#### Supplied records ####
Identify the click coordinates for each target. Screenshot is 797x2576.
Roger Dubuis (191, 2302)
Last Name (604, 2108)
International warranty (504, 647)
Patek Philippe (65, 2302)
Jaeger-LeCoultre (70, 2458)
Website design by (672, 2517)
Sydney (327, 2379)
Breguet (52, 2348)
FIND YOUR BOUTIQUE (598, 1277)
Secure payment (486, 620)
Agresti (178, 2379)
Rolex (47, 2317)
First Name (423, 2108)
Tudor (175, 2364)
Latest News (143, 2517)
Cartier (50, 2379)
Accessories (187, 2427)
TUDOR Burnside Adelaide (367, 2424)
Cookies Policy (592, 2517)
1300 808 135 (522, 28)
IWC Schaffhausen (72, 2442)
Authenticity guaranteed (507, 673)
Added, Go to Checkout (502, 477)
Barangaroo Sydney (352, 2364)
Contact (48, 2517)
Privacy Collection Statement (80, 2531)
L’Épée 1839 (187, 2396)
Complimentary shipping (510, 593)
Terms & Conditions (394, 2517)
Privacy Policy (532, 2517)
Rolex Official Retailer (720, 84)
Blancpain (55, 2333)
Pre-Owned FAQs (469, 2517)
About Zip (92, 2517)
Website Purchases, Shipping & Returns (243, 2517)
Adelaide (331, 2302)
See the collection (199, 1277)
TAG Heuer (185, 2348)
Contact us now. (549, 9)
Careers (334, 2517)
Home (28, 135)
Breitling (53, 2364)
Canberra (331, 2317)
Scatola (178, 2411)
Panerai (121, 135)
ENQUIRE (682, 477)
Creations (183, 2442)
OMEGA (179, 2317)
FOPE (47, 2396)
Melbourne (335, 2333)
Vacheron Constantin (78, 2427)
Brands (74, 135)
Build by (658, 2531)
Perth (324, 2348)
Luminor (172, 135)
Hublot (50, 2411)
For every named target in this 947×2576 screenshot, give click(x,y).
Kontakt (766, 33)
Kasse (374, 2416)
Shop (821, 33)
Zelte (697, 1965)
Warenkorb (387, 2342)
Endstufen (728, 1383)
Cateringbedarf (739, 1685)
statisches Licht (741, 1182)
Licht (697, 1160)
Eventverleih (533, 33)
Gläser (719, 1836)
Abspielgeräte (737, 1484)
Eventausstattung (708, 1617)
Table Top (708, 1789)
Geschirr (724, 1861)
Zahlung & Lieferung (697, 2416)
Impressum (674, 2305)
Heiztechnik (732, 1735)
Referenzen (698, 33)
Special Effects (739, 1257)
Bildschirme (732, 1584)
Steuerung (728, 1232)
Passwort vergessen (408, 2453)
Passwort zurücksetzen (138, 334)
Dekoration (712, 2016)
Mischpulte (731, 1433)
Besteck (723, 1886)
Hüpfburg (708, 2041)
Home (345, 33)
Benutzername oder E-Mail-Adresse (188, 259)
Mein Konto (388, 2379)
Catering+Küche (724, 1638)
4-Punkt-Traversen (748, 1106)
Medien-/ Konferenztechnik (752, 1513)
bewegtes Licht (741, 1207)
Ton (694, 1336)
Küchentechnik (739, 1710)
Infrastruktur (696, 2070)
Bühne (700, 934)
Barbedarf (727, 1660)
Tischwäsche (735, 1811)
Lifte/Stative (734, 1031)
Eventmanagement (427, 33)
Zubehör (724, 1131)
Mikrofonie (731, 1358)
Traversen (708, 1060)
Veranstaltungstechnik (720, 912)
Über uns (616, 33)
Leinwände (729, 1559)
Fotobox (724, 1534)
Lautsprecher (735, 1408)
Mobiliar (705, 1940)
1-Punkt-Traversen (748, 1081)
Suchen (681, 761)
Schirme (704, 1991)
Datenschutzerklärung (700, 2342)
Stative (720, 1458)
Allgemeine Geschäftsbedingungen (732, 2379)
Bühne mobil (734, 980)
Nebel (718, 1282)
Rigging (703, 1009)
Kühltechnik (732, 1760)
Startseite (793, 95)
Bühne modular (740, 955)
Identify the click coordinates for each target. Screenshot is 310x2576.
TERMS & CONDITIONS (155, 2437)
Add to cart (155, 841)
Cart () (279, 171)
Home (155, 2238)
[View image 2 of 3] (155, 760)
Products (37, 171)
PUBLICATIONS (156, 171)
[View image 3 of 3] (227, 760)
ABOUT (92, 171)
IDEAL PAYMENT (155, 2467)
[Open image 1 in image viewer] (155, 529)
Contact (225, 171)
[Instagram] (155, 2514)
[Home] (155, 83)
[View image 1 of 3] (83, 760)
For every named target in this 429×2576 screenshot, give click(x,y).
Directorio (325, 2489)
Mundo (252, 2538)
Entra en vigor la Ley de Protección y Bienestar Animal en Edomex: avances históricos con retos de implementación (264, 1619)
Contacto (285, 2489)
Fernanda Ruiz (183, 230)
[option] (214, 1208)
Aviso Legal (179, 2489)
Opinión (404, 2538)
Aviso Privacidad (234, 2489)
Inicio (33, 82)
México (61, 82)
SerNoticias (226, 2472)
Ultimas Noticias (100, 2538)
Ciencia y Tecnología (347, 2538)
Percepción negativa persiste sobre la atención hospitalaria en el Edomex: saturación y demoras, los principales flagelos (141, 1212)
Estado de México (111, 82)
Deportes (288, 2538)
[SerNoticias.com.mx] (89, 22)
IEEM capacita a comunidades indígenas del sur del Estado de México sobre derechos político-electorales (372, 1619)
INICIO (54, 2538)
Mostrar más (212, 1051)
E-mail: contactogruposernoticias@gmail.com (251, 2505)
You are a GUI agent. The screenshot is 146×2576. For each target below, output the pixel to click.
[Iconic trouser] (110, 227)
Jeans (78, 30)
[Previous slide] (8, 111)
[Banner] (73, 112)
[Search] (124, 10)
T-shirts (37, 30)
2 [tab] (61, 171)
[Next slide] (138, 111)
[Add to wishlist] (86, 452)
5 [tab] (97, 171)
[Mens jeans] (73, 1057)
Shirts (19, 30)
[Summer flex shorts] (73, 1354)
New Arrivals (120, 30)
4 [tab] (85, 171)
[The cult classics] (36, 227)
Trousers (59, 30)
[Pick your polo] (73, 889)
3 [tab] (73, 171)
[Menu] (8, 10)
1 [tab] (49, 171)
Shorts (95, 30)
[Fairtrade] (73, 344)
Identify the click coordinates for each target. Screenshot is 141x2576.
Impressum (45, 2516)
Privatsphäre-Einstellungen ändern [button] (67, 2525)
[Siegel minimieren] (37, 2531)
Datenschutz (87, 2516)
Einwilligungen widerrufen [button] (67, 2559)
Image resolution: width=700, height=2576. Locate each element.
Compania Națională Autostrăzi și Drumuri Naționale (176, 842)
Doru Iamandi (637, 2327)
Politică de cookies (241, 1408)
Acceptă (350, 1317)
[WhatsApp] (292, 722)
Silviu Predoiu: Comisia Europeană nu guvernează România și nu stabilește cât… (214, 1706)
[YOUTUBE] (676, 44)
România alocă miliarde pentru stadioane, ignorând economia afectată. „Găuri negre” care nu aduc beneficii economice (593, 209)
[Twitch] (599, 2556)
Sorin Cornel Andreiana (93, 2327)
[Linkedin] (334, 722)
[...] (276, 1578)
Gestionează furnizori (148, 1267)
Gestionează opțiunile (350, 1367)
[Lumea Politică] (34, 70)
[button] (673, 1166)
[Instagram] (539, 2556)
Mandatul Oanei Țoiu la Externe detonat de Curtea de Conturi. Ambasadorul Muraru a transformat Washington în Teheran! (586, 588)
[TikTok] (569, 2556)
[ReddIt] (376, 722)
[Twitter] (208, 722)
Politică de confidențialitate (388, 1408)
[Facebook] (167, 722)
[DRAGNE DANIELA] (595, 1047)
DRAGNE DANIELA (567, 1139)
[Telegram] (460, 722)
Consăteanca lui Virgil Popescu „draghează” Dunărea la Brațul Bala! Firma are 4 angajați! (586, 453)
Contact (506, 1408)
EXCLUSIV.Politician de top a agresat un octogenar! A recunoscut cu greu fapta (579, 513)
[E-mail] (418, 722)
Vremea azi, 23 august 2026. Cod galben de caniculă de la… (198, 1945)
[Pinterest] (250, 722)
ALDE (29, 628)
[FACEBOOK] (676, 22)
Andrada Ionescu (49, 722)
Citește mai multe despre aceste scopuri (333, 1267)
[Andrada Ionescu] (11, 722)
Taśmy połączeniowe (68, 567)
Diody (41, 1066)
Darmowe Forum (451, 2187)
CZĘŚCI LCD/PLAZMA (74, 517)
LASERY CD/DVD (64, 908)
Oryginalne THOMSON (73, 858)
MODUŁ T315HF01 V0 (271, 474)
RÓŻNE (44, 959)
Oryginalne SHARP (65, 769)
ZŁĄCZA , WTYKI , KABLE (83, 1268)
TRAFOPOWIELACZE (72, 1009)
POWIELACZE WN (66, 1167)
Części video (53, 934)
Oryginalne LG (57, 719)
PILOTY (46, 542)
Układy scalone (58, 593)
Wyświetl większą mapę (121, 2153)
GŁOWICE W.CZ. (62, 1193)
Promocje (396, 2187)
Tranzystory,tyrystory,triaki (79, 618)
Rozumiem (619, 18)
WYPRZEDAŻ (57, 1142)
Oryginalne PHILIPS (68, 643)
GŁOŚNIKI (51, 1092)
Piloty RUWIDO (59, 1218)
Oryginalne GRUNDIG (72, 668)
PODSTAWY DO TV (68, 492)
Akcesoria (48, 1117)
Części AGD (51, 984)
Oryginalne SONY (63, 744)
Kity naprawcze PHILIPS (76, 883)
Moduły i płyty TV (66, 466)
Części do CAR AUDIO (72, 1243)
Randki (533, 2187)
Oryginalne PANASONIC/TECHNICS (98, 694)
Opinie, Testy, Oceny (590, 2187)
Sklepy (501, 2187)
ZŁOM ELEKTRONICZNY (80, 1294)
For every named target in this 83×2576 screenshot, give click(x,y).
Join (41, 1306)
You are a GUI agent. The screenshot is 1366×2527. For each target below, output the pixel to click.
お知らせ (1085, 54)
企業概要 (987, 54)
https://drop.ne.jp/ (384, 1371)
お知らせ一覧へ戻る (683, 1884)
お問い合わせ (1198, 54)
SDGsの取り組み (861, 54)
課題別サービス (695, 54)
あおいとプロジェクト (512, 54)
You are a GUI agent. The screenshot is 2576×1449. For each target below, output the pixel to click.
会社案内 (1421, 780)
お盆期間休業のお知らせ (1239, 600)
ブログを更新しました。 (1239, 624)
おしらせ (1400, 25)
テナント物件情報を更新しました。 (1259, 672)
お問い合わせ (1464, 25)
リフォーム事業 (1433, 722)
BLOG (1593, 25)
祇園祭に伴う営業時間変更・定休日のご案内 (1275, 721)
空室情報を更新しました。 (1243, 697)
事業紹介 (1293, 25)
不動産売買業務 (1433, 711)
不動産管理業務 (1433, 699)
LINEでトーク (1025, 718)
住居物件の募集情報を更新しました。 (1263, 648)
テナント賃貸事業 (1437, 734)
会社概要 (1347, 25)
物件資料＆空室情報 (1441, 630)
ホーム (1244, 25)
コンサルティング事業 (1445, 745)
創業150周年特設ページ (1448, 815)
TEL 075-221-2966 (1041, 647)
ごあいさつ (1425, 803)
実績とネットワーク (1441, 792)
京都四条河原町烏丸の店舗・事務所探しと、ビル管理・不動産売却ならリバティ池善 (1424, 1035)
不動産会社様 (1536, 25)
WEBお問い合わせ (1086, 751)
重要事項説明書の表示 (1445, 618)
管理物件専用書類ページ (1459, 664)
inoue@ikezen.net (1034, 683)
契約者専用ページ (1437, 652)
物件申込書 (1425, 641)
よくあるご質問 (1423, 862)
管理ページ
####
Of the entries above, repeat exactly the lines between the line with "See the collection (199, 1277)" and the line with "For every named target in this 947×2576", inclusive, and no others.

See the collection (199, 1277)
TAG Heuer (185, 2348)
Contact us now. (549, 9)
Careers (334, 2517)
Home (28, 135)
Breitling (53, 2364)
Canberra (331, 2317)
Scatola (178, 2411)
Panerai (121, 135)
ENQUIRE (682, 477)
Creations (183, 2442)
OMEGA (179, 2317)
FOPE (47, 2396)
Melbourne (335, 2333)
Vacheron Constantin (78, 2427)
Brands (74, 135)
Build by (658, 2531)
Perth (324, 2348)
Luminor (172, 135)
Hublot (50, 2411)
For every named target in this 947×2576 screenshot, give click(x,y).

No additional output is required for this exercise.